Monday, March 16, 2009

Short quote(s): guilt unacknowledged

Wherein I tried to twitter quote some of the book but the sentences are too damn long

Two from Confessions of an English Opium-Eater by Thomas De Quincey

Sensual pleasure:
If opium-eating be a sensual pleasure, and if I am bound to confess that I have indulged in it to an excess not yet _recorded_ {1} of any other man, it is no less true that I have struggled against this fascinating enthralment with a religious zeal, and have at length accomplished what I never yet heard attributed to any other man--have untwisted, almost to its final links, the accursed chain which fettered me.  Such a self-conquest may reasonably be set off in counterbalance to any kind or degree of self- indulgence.  Not to insist that in my case the self-conquest was unquestionable, the self-indulgence open to doubts of casuistry, according as that name shall be extended to acts aiming at the bare relief of pain, or shall be restricted to such as aim at the excitement of positive pleasure.
 
Guilt, therefore, I do not acknowledge; and if I did, it is possible that I might still resolve on the present act of confession in consideration of the service which I may thereby render to the whole class of opium- eaters.  But who are they?  Reader, I am sorry to say a very numerous class indeed.

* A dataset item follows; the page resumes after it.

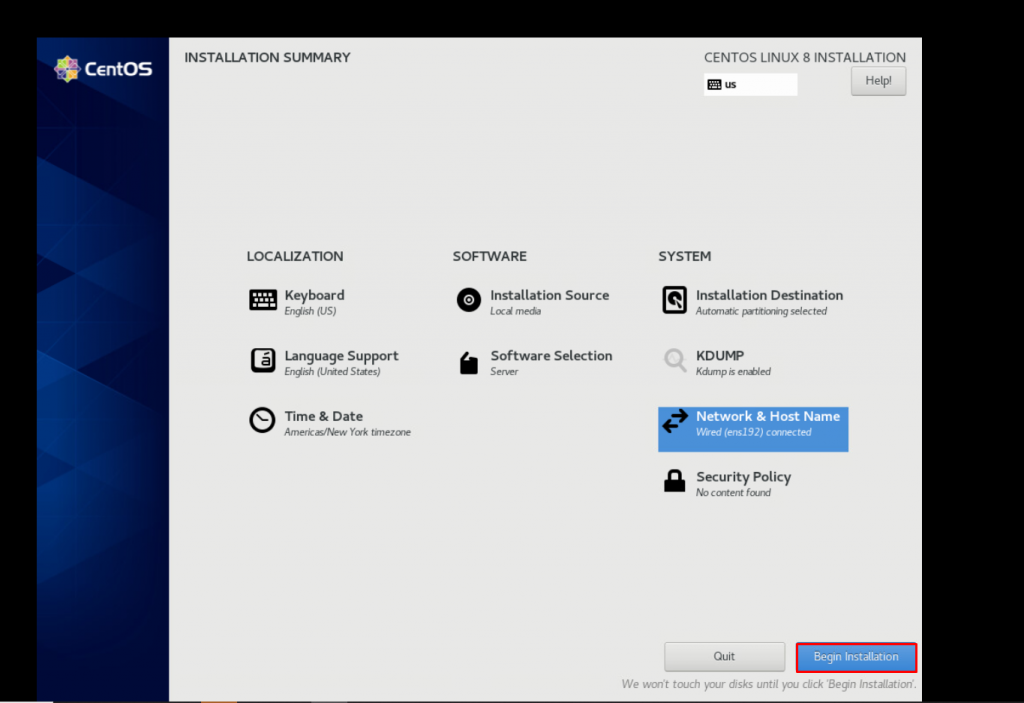Click the Quit button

Lookng to French literature:
Nothing, indeed, is more revolting to English feelings than the spectacle of a human being obtruding on our notice his moral ulcers or scars, and tearing away that "decent drapery" which time or indulgence to human frailty may have drawn over them; accordingly, the greater part of _our_ confessions (that is, spontaneous and extra-judicial confessions) proceed from demireps, adventurers, or swindlers: and for any such acts of gratuitous self-humiliation from those who can be supposed in sympathy with the decent and self-respecting part of society, we must look to French literature, or to that part of the German which is tainted with the spurious and defective sensibility of the French.  All this I feel so forcibly, and so nervously am I alive to reproach of this tendency, that I have for many months hesitated about the propriety of allowing this or any part of my narrative to come before the public eye until after my death (when, for many reasons, the whole will be published); and it is not without an anxious review of the reasons for and against this step that I have at last concluded on taking it.